Uma decisão recente do Superior Tribunal de Justiça voltou a colocar em pauta um tema delicado, mas extremamente importante para a sociedade: os limites entre fé, influência religiosa e possível manipulação emocional.
A Justiça manteve a anulação de doações feitas por uma fiel à Igreja Universal do Reino de Deus após entender que a mulher, emocionalmente fragilizada, teria sido persuadida a entregar mais de meio milhão de reais, além de um carro importado.
O caso reacende um debate que vai muito além de uma única instituição religiosa. Ele provoca uma reflexão necessária sobre consciência, responsabilidade e discernimento dentro do ambiente da fé.
É importante deixar claro: toda religião séria merece respeito. Igrejas que acolhem, evangelizam, ajudam famílias, recuperam vidas e anunciam a Palavra de Deus exercem um papel importante na sociedade. A fé verdadeira transforma pessoas.
Mas também é preciso dizer algo que muitos evitam falar:
Deus não é comércio.
Jesus Cristo não morreu na cruz negociando bênçãos, cobrando por milagres ou estabelecendo preços para salvação. O Evangelho sempre foi sobre amor, graça, misericórdia e redenção.

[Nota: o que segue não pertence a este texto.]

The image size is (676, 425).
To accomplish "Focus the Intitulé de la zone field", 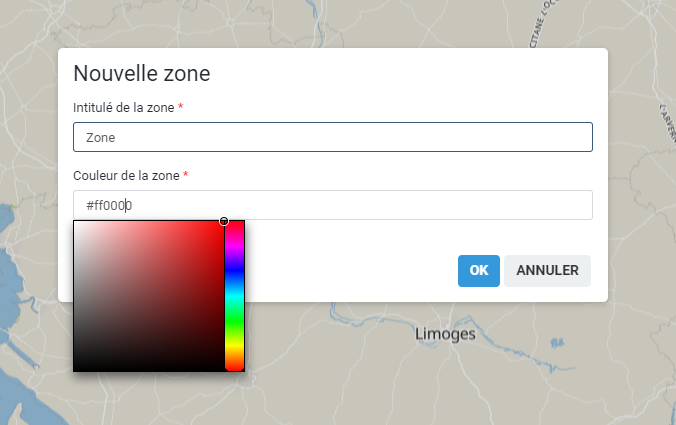I will (332, 137).
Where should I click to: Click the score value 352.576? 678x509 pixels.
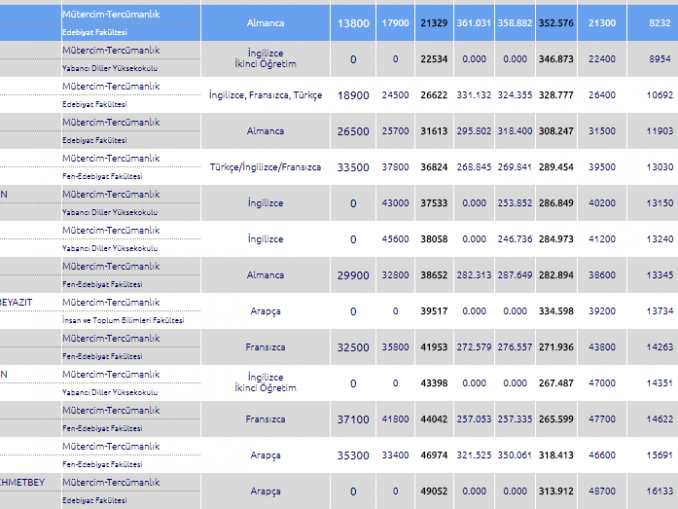click(x=557, y=22)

Quando a fé começa a ser tratada como moeda de troca, o perigo aparece.
Milagre não tem tabela.
Salvação não tem preço.
E a dor humana não pode virar instrumento de arrecadação.
Pessoas emocionalmente abaladas, desesperadas ou passando por dificuldades acabam, muitas vezes, se tornando vulneráveis a discursos de pressão psicológica e espiritual. Em alguns casos, entregam aquilo que possuem acreditando que estão comprando uma resposta divina para seus problemas.
A Bíblia ensina sobre oferta com alegria, generosidade e voluntariedade — nunca sobre imposição, medo ou manipulação.
Por isso, é fundamental que cada pessoa busque conhecimento da Palavra, discernimento espiritual e consciência para entender quando está diante de um verdadeiro servo de Deus… e quando está diante apenas de interesses financeiros disfarçados de religiosidade.
A fé acolhe.
Jesus salva.
Mas exploração da fé jamais pode ser confundida com Evangelho.